How long you take, and the distance you have travelled, has no impact on the result of this event other than: if you exceed the time limit then for each minute or part minute you are late back you need to remove a letter from those collected. Letters are to be removed from those collected last - so if you got back 2.5 minutes late you would have to remove the last three streets visited. The penalty is the same for those walking the event since they should be able to predict their timely return more accurately.

Each person has to finish at the same location that they started from. This should be either their home address or their work address, with one permitted adjustment - you may start and finish at the nearest street-sign to your front door, or your workplace's front door or gate. Thus anyone who lives at the far end of a long cul-de-sac is not disadvantaged.

In addition to street names you are also allowed to score zebra crossings with each zebra crossing visited being counted as either a "Z" or an "X". No other substitutions are permitted.

Hint: Do some research before your start time. Study the AtoZ or an online map and consider where your nearest letters are. And go for a walk and understand where the street-signs are and whether any paths or short roads have interesting names on signs that weren't to be found on the maps. You could even prepare a physical map to take with you on the run. But do not do a practice run.

Having done the run you then need to construct a phase or sentence from some or all of the letters collected. Each street name letter can be used once except for the vowels (i.e. "A", "E", "I", "O" and "U" but not "Y") which can be used twice each. The winner of the event will be determined by the judge as having come up with the best, funniest or most apt phase or sentence. The judges decision may be hotly contested. You are allowed to use web resources to work out your phase or sentence - such as which can tell you what words can be made from up to 14 letters entered.

Worked example:

Hint: Strategy? You have some time to do this event so you could do a run this week collecting any letters that you come across (making sure you collect any local vowels). Then spend some time trying to construct a phase. As you do so consider what additional letters you need from nearby to make the phase better and plan a second run for next week to collect only the letters you need.

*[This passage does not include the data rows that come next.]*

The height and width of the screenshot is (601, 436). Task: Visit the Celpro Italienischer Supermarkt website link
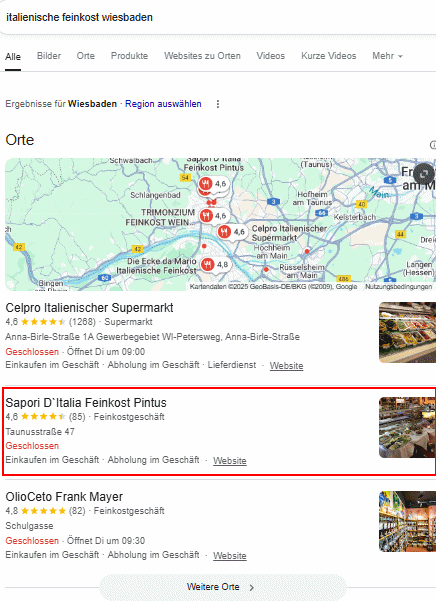pos(286,366)
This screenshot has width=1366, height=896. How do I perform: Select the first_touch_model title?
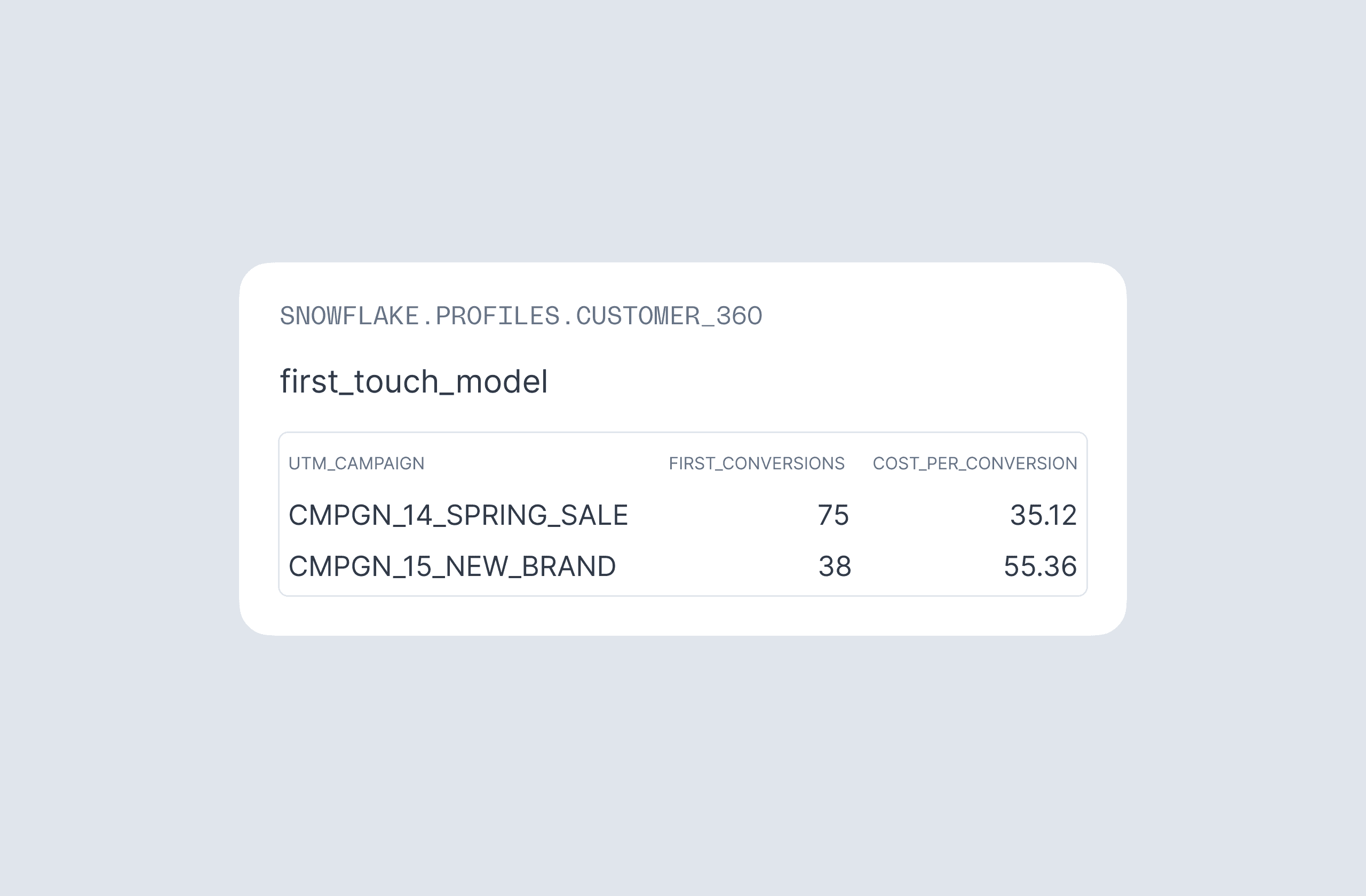click(413, 381)
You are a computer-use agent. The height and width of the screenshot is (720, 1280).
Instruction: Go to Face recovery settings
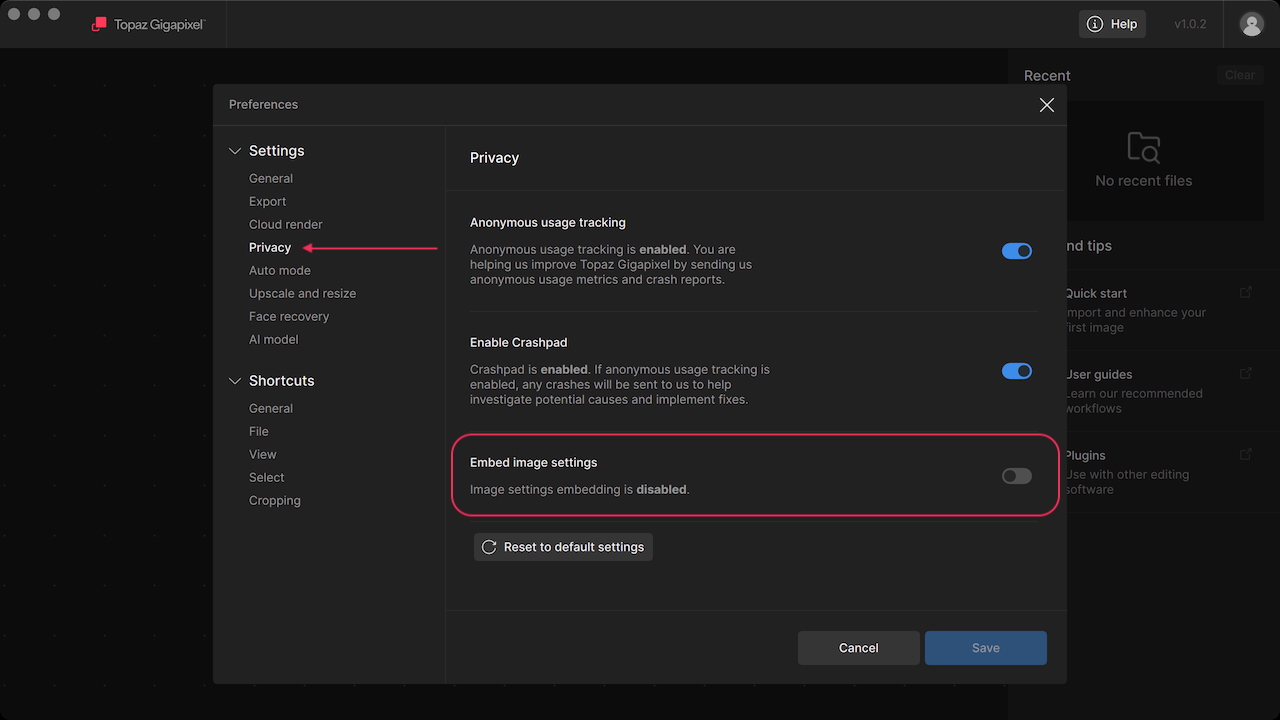click(x=288, y=316)
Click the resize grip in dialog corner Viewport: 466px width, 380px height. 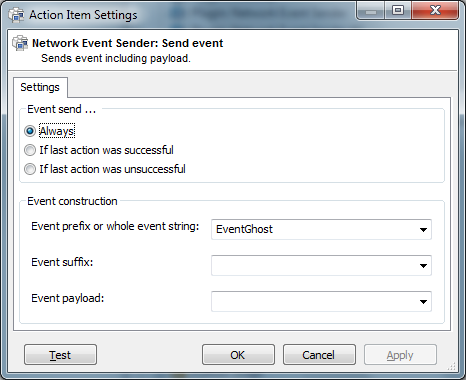pos(451,367)
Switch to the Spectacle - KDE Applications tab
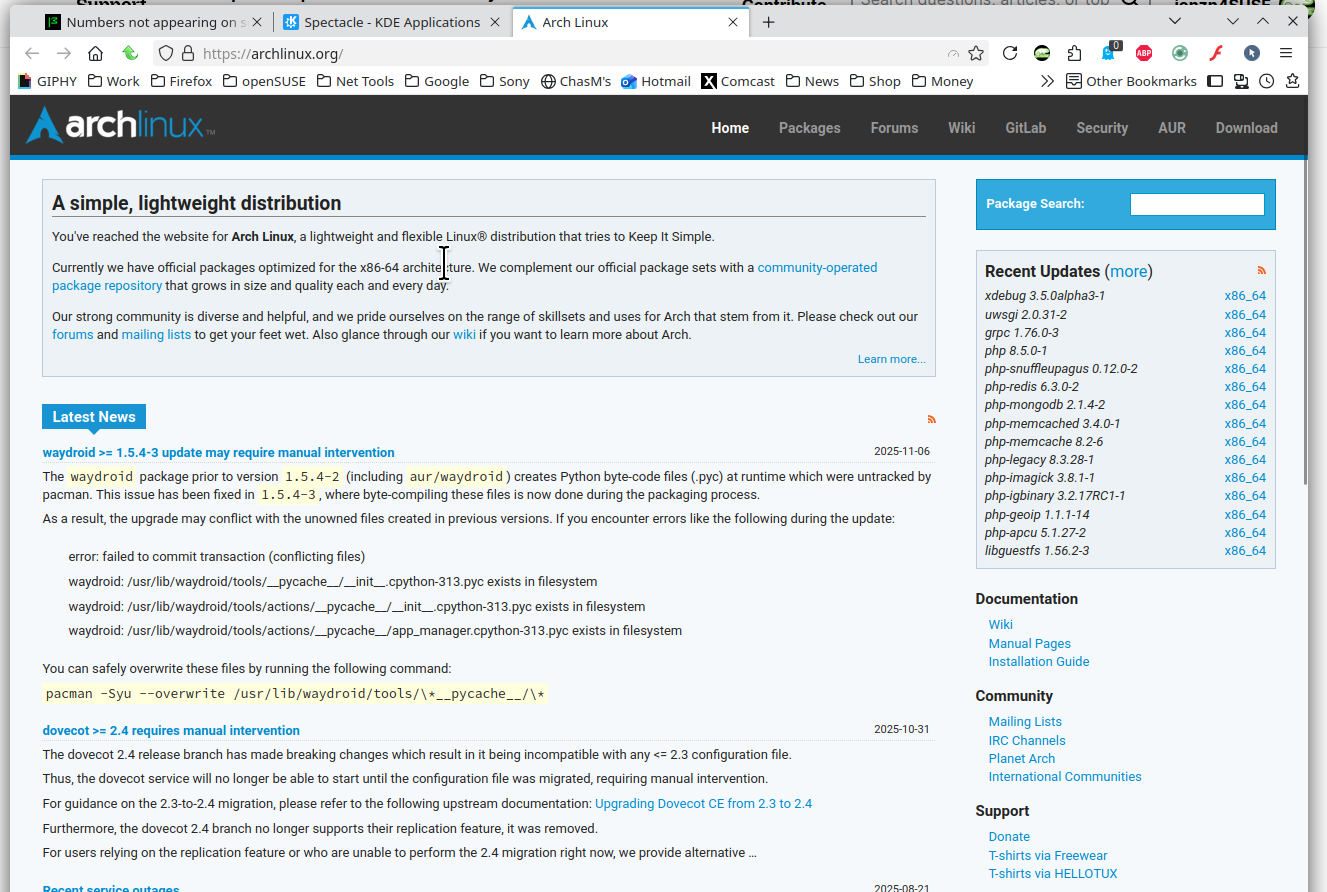 380,22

In just over 30 minutes I visited 17 streets with initial letters "BABRTYUIWWBGHOTMT" and also one Zebra Crossing. Because I took over thirty minutes I have to drop the last "T". I therefore have the following letters collected to construct my phase: "ABBBGHIMORTTUWWY" and either an "X" or a "Z". I can use the vowels twice so I have an extra "A", "I", "O" and "U". I don't have an "E" so my Zebra Crossing will probably have to count as a "Z".

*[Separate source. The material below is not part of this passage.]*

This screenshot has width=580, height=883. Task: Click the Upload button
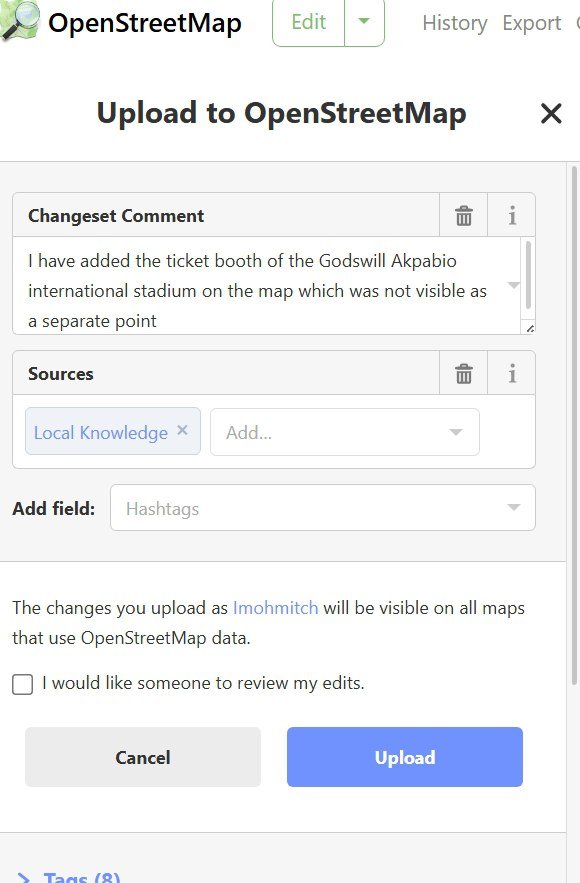tap(405, 757)
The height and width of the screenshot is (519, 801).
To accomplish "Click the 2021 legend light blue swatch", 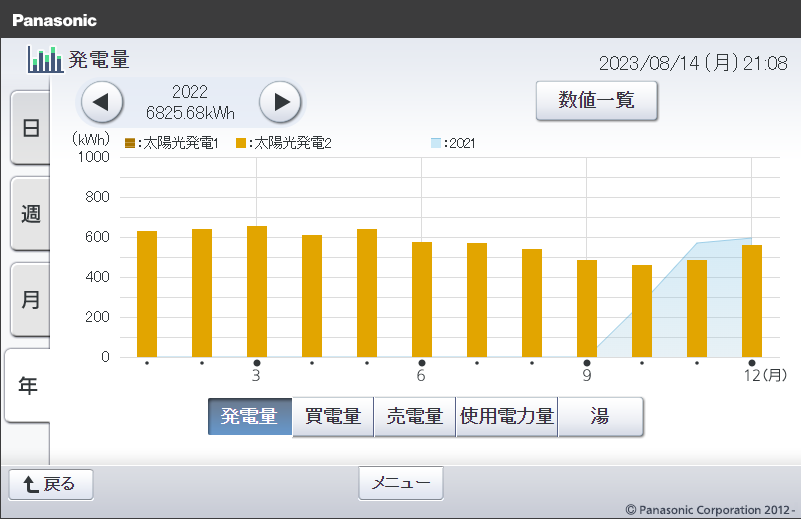I will tap(435, 144).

I look at the complete set of letters "AABBBGHIIMOORTTUUWWYZ" and decide that "ZOOM" might be a good word to include in an apt phase. After a great deal of head scratching I eventually come up with "Aargh, buy zoom bib twit" which may not make much sense but does use all of the letters other than one "u" and one "w".

Examples of Street Name signs are shown in the image below:

Street Sign Examples

So, just to confirm, you have until the closing date to do your activity, accumulate a set of letters and come up with your phase or sentence. Email your entry to the judge including your activity type (run, walk, powerwalk), the time taken, the GPS map and/or the list of streets claimed and the phase or sentence submitted to be judged.  Towards the end of the period participants are encouraged to post photographs, GPS trace of their route and comments on the letters collected on Facebook. But it is considered unsporting to post a good result early in the event period.

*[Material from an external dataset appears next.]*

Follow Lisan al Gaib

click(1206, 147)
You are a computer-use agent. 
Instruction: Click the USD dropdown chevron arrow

Once all of the results have been verified winners can be announced.

Letter Distribution

Street Spelling Letter DistributionThe chart shows the number of streets in London starting with each letter of the alphabet. This has been estimated from the street index of a copy of the London AtoZ.

Letters marked "*" and "**" are considered rare.

 Letters can be used as follows:

  • A, E, I, O, U can be doubled up for phase construction.
  • X or Z can also be got from a Zebra Crossing
  • All other letters can only be got from Street Name signs and can only be used once per Street.